Well, to start with, don’t rush to flush the floss down the toilet..! Let’s give it a calmer thought! I think what we are caught up with in the case of flossing is not about a medical myth being busted, but rather yet another example of the so called “evidence based Hysteria”.
Evidence Based Medicine is a concept developed to free the world of healthcare from individual opinions of all sorts of “experts” , “gurus” and allow decisions to be based on unbiased, objective, scientific reserach data. Soon however, this noble cause was misinterpreted by some as the demand for the highest level of research in order to accept that a procedure is justified. The highest level of evidence is a Randomised Controlled Trial (RCT) , something that requires significant time and costs to be materialised and which in some cases is simply impossible for technical or ethical reasons. Full stop, emphasis on the “impossible”.

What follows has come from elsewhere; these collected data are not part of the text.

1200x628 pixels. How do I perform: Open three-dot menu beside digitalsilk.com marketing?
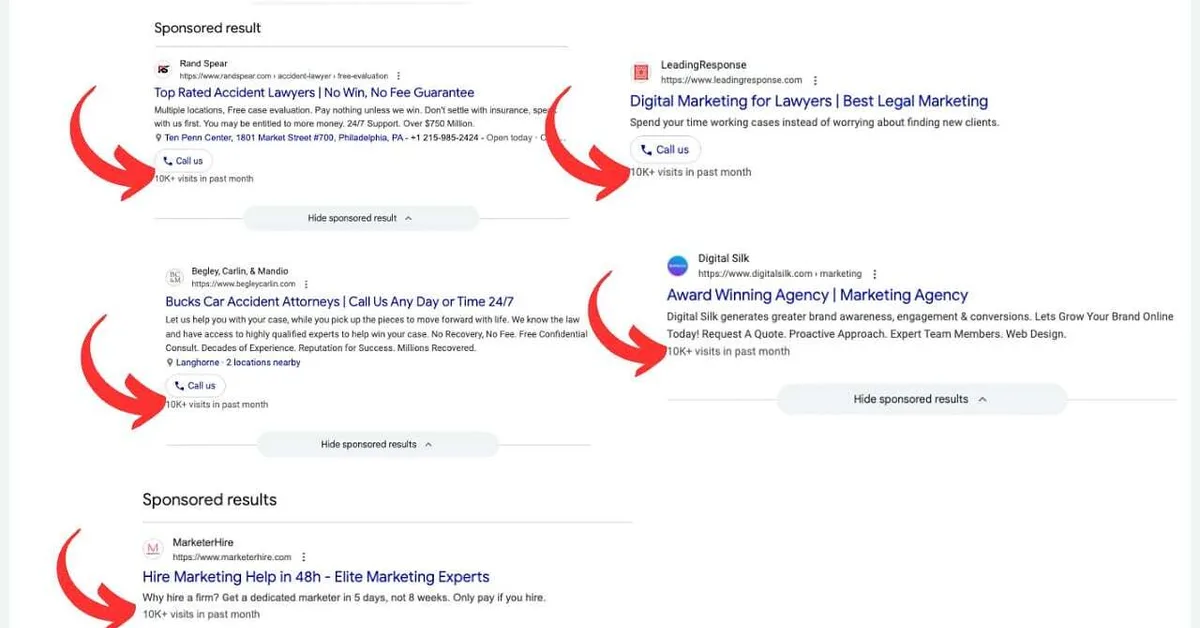(x=875, y=274)
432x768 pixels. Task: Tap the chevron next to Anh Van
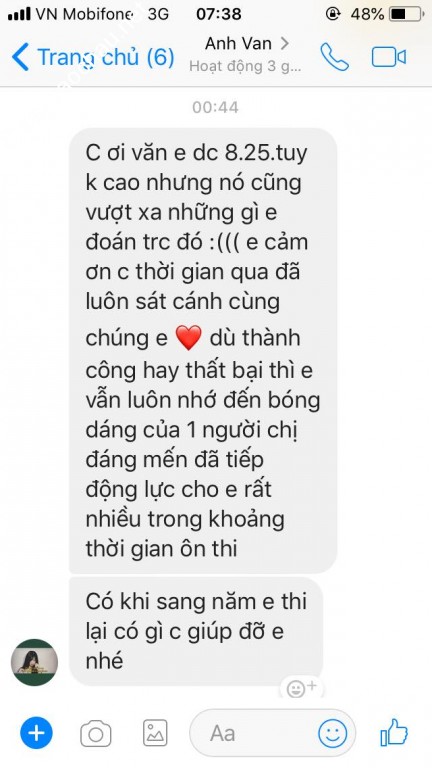[x=284, y=44]
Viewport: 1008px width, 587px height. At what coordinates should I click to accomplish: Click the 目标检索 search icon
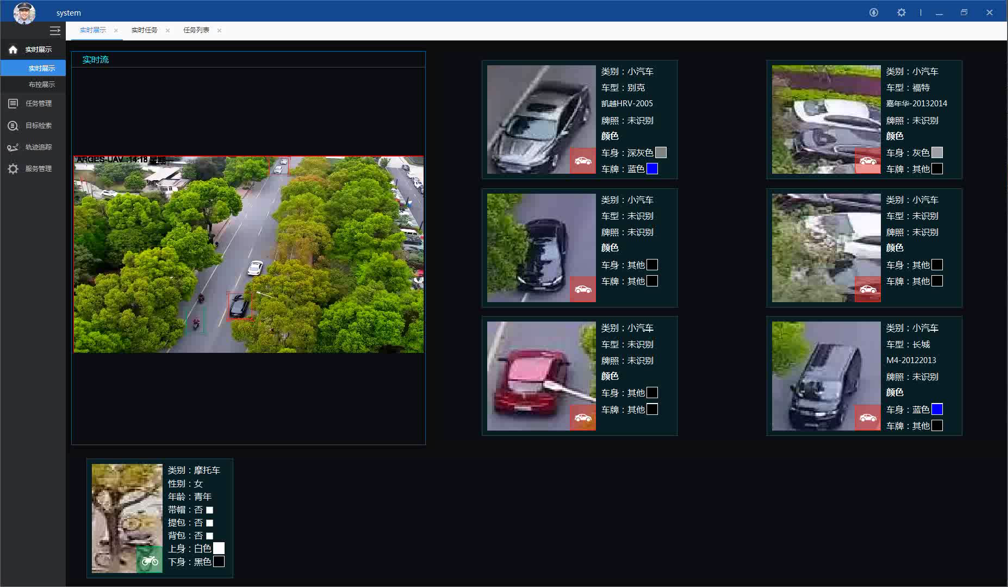pos(13,125)

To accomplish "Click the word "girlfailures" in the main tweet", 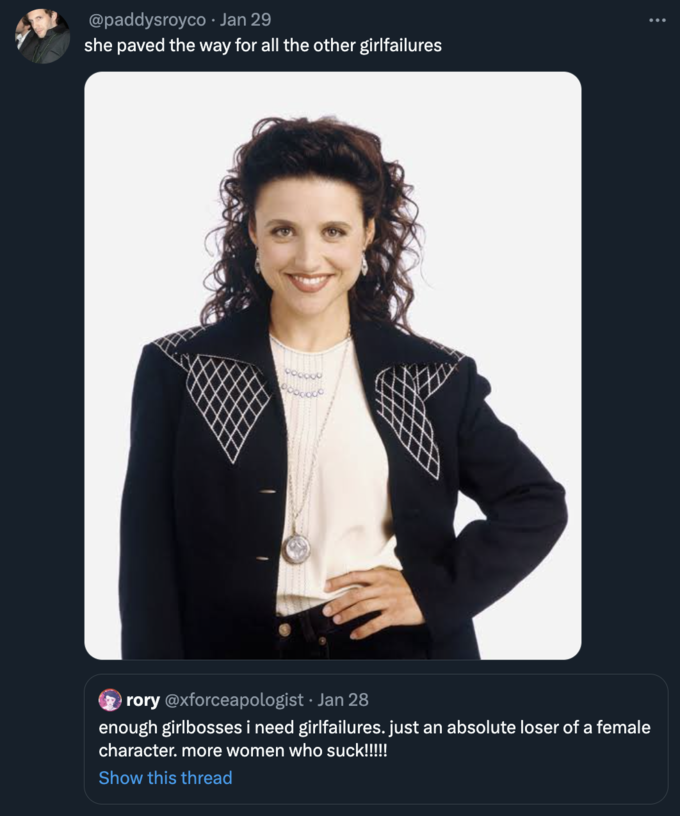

In the last few years however, many “hysteric” calls have surfaced about several medical procedures, implying that unless there is a prospective or randomised clinical trial to support it, a procedure is based on “weak” evidence or is unfounded.
It is well established that plaque is the cause of periodontal disease and similarly that flossing (or better “interdental cleaning” of which flossing is one way ) can disturb biofilm and prevent disease. Clinical and in vitro studies provide a good understanding for this. However, we do not have the highest level of evidence to prove it, like a randomised trial. This is simply not feasible. Such a trial would take many years and would need to involve many people, as periodontal disease is a very slow process. The cost of such as study would be huge!
If you were a funding agency and you sit on one million dollars only, where would you chose to spend?
In a study on pediatric cancer or a study about flossing?
Seriously! Furthermore, there is an ethical loophole, as such a study would require a group of patients to be asked to not clean between their teeth for comparison purposes, something no ethical committee will allow!
The recent “mythbusting” news was not saying that flossing does not work. It simply said that the quality of studies we have to show that flossing works is not of the highest level.
Sure. So what? Is flossing yet another conspiracy of the industry?
On this rationale, I can actually say today that the evidence we have that HIV is a sexually transmitted virus is actually even weaker! And this would be true, because there is no clinical experimental study actually proving that HIV is sexually transmitted and if we want to prove this at the highest level of evidence, we will need to sacrifice a couple of hundred volunteers! So before we go on and blame condoms to a conspiracy theory of the industry, think again!
The truth is that flossing is essential for many patients,
even if we cant bother to prove it at the highest level of evidence.
It is also true that we scientists have great responsibility when embarking on “mythbusting” Cochrane reviews, in order to prevent misinterpretations that actually will cause more public harm than benefit. Maybe it’s time to reconsider the purpose of spending time and man/hours on systematic reviews which merely just state the obvious.
At the end of the day, if the evidence for flossing is weak, is because none of us, Periodontists, bothered to produce it! So if you think a randomised clinical trial about flossing is what we need right now, please, go ahead and do it and show us all the truth.
The rest, in my humble opinion is just too much trouble for nothing.